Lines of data
= = = =
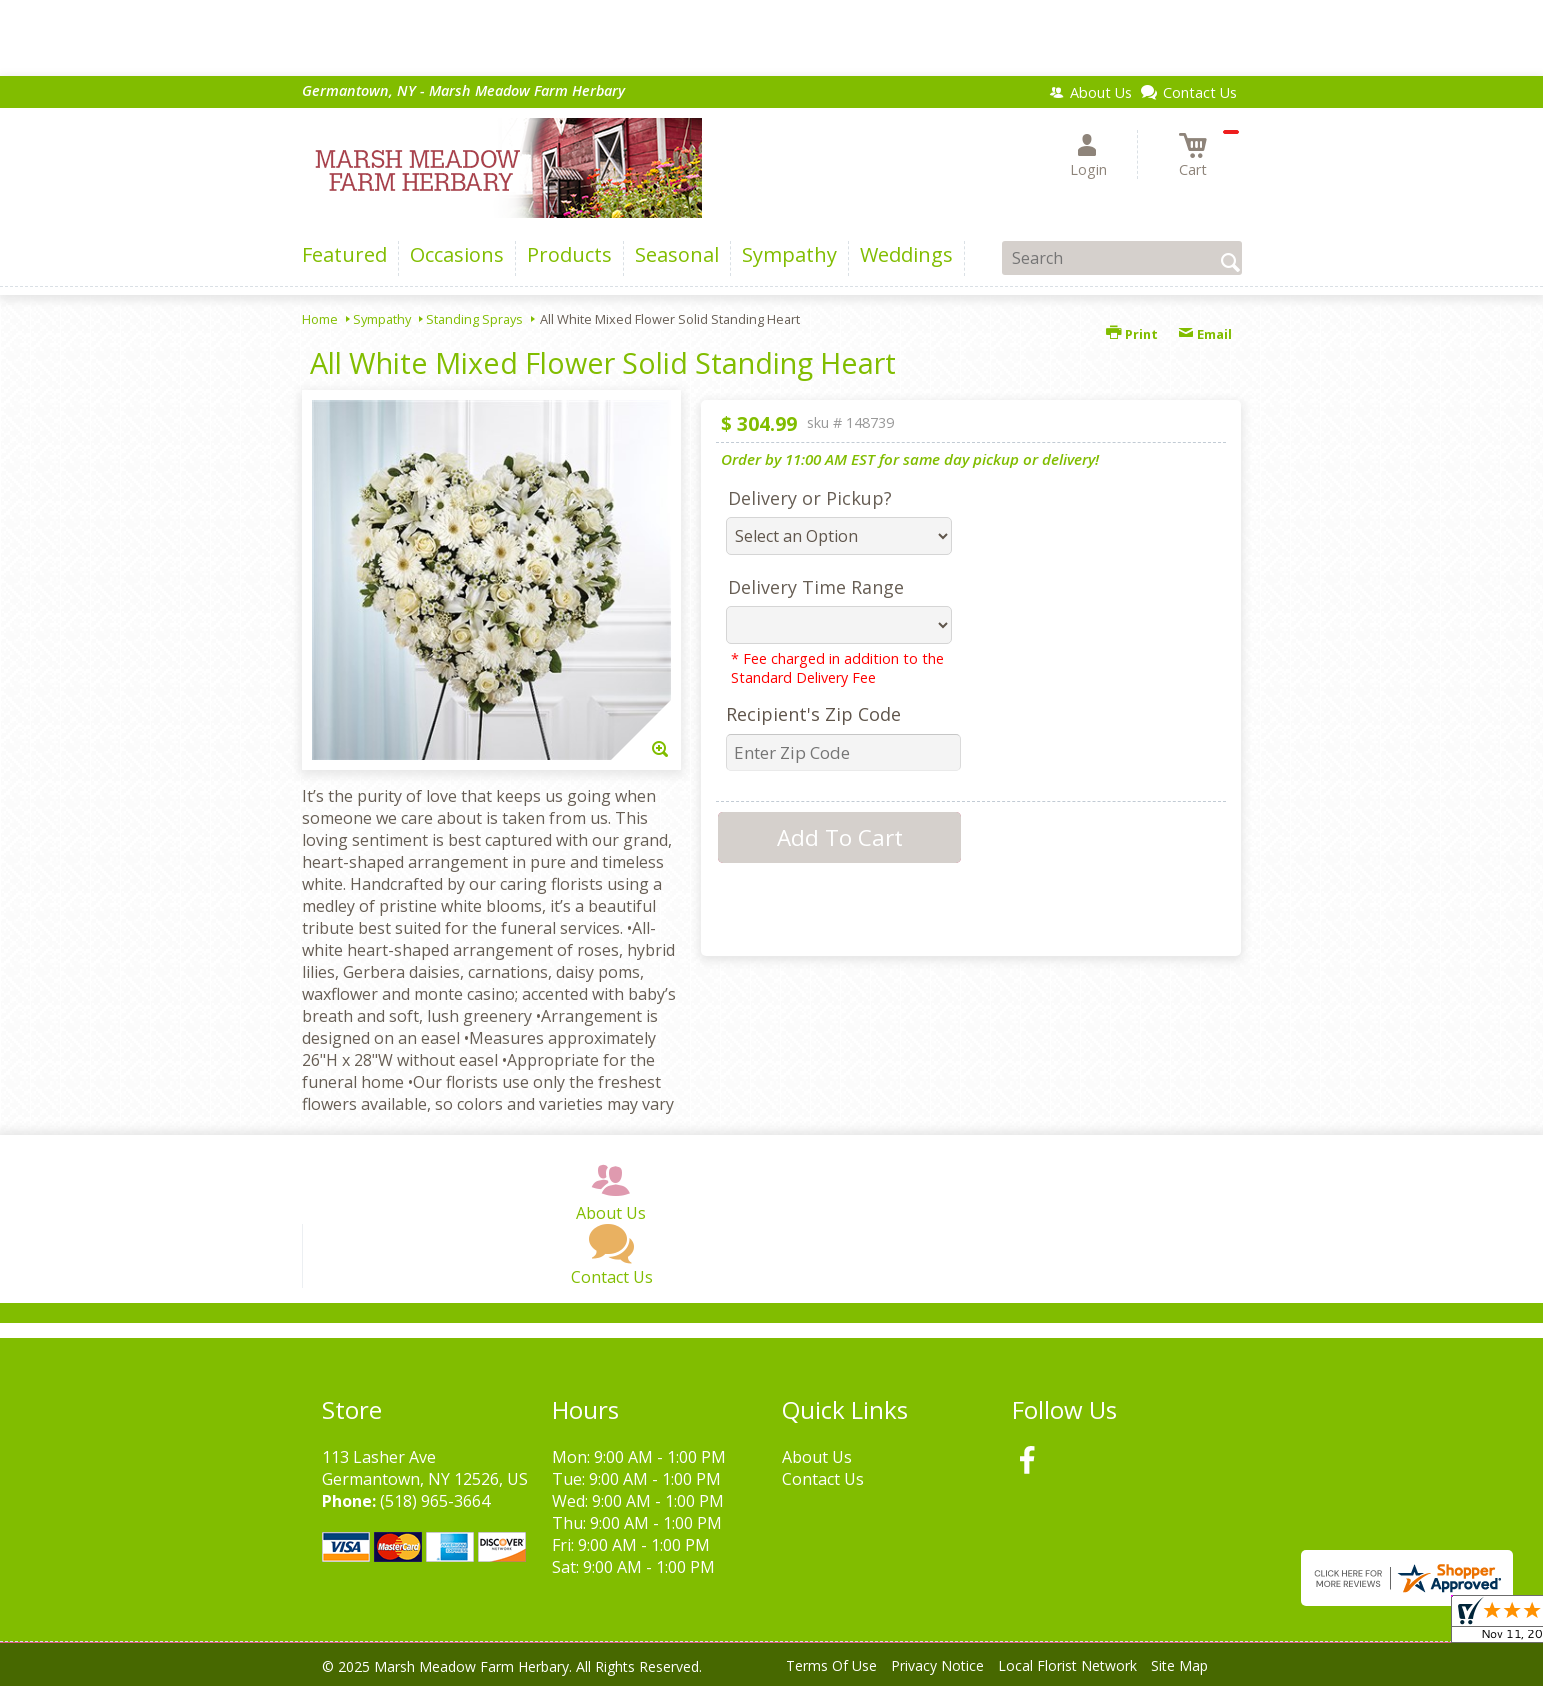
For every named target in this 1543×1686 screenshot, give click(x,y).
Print (1132, 334)
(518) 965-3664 (435, 1501)
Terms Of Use (831, 1665)
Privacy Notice (937, 1665)
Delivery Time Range (816, 587)
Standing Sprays (474, 319)
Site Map (1179, 1665)
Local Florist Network (1067, 1665)
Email (1205, 334)
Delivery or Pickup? (810, 498)
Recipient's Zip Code (813, 714)
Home (320, 319)
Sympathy (382, 319)
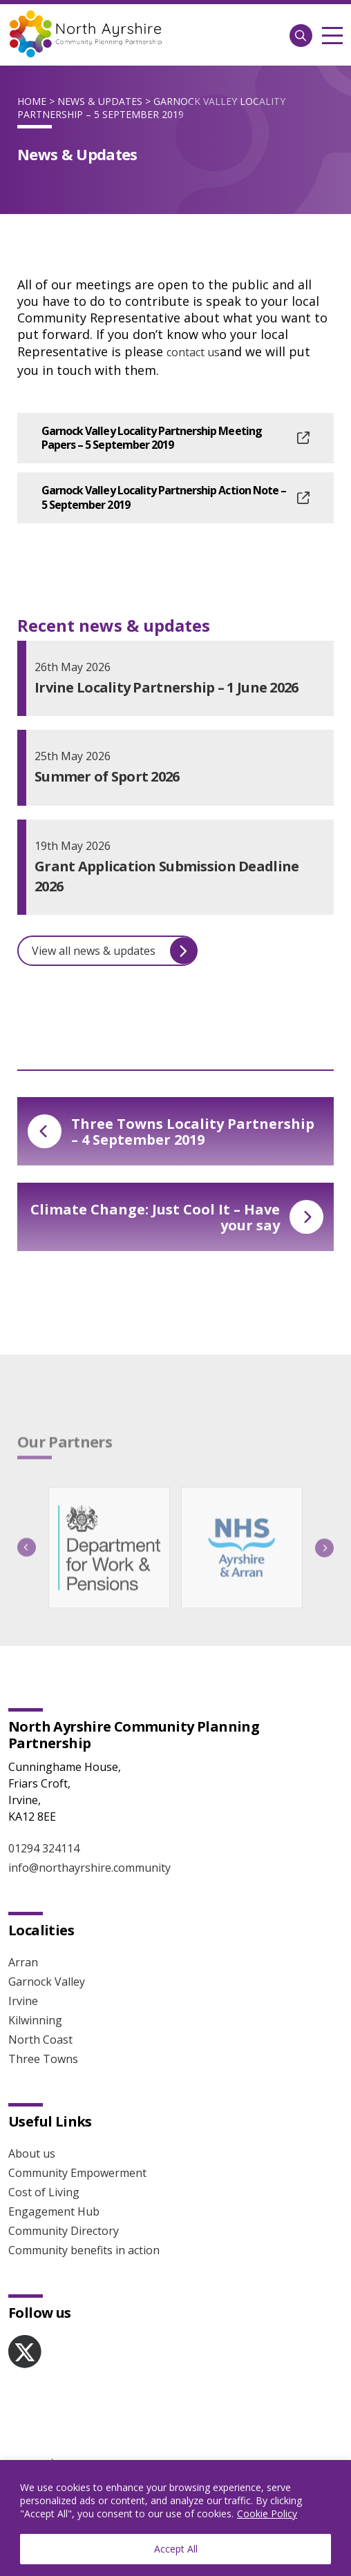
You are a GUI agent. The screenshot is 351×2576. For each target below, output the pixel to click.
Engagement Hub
= = = =
What this task involves:
Reproduce the whole listing above word for word, leaving out the pictures.

Response to the exercise:
For every named target in this 1543×1686 screenshot, give click(x,y).
Print (1132, 334)
(518) 965-3664 (435, 1501)
Terms Of Use (831, 1665)
Privacy Notice (937, 1665)
Delivery Time Range (816, 587)
Standing Sprays (474, 319)
Site Map (1179, 1665)
Local Florist Network (1067, 1665)
Email (1205, 334)
Delivery or Pickup? (810, 498)
Recipient's Zip Code (813, 714)
Home (320, 319)
Sympathy (382, 319)
You are a GUI agent. The screenshot is 351×2576. For each target below, output the pixel to click.
Engagement Hub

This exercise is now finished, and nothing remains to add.